Taking Apart Translations
Lesson 11 of 17
Objective: SWBAT accurately describe or draw the result of translating a figure. Students will understand a precise definition of translation in the context of segments and parallel lines.
The warm-up prompt for this lesson asks students to review the properties of reflections, which we studied in the last lesson. The warm-up follows our Team Warm-up routine. I choose students at random to write the team's answer on the board.
Following the warm-up, I display the agenda and learning targets for the lesson. To activate prior knowledge, I ask the class to help me name three different ways to move an object without changing its size and shape. I tell class that today we will focus on the properties of translations.
Constructing a Translation
During this part of the lesson, students use construction tools to create the image of a triangle under translation. The goal of this hands-on activity is to help students to focus on the properties of translations.
I often let students choose their partners within their cooperative learning teams for paired activities, but for this activity I direct them to work with their shoulder partners. I want a more-capable student in each pair, because they will need to follow directions carefully. Then, I distribute the handout for the activity, 2 copies for every team of 3-4 students.
I give instructions with the help of the slide for the activity. Students will need a straight-edge, compass, and protractor. I ask students to get out their notes on constructing parallels from the previous lessons. I ask them to place their desks in pinwheels. They will be working in pairs, so that they can help each other with the constructions. I ask students to use the Rally Coach routine.
As students get started on the activity, I circulate around the classroom offering help where needed. I am on the lookout for:
- Are students constructing parallel lines, or are they simply drawing parallel lines 'by eyeball'? This is a difficult construction. I acknowledge students' clever strategies, but remind them that they will learn more by constructing the parallel lines correctly.
- Are students locating the image of each vertex on the parallel correctly? Instead of measuring the length of the given vector with a compass and copying this distance to find the location of the image of the vertex, students will often use construction marks left over from constructing the perpendicular bisector as the location of the image of the vertex.
- Do students see that the image of each point is the same distance and direction from the pre-image? Do they see that this applies to all the points in the figure, not just the vertices (MP7)? In later lessons, they will use the fact that each point is translated by the same vector in a translation.
- Do students see that the image of each line segment is parallel to the pre-image (MP7)?

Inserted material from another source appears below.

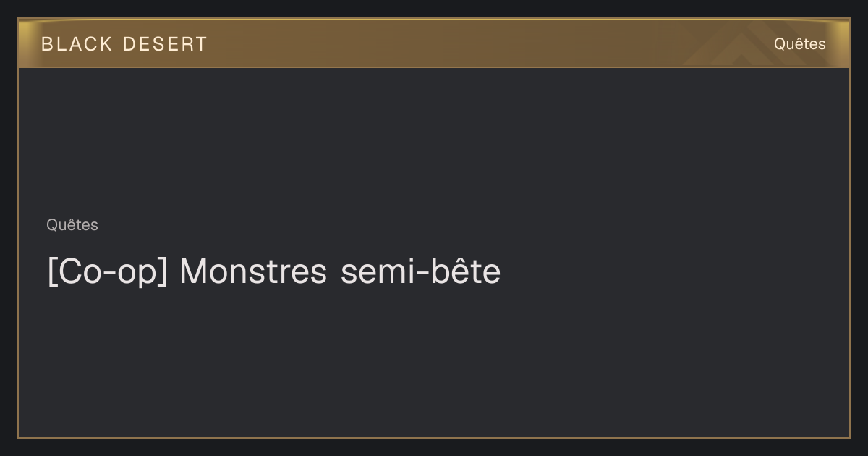Select the small Quêtes breadcrumb above the title
Viewport: 868px width, 456px height.
point(72,225)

In the next lesson, we will prove the Line Translation Theorem. For now, I point out to students that they can use this fact to help them sketch the image of a figure under translation.
If many students are struggling to understand the directions, I call the class's attention to the front board, where I can demonstrate the first steps of the construction using the document camera.
Once students have completed the construction, I ask them how they expect the sides and angles of the reflected image to compare to the sides and angles of the original. I ask them to use their compass and a protractor to verify that corresponding sides and angles of the image and pre-image are have equal measures.
In this section, we use Guided Notes to summarize the properties of translations.
I begin by displaying a model sample of student work from the Constructing a Translation activity on the front board using a document camera and asking the class to help me summarize its properties.
For homework, I assign problems #32-34 of Homework Set 2. Problem #32 gives students an opportunity to review the properties of translations. I encourage them to look for the answers in their notes. Problem #33 asks students to visualize and draw the image of a polygon under translation along a vector. Problem #34 gives students the opportunity to apply the properties of rigid motions to solve a real world problem.